= Action item =
Exact transcript, pictures excluded: write out every record below.
··· Data
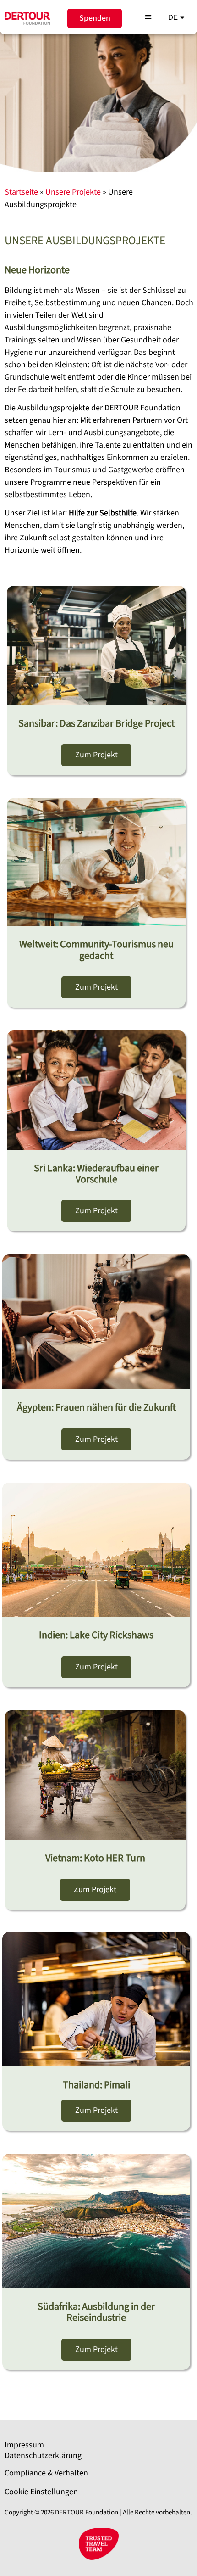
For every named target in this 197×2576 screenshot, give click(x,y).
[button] (148, 16)
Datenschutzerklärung (43, 2455)
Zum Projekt (96, 755)
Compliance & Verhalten (46, 2473)
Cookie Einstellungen (41, 2492)
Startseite (21, 192)
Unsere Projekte (73, 192)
······
= Solution to the problem =
For every named target in this 197×2576 screenshot, give click(x,y).
[button] (148, 16)
Datenschutzerklärung (43, 2455)
Zum Projekt (96, 755)
Compliance & Verhalten (46, 2473)
Cookie Einstellungen (41, 2492)
Startseite (21, 192)
Unsere Projekte (73, 192)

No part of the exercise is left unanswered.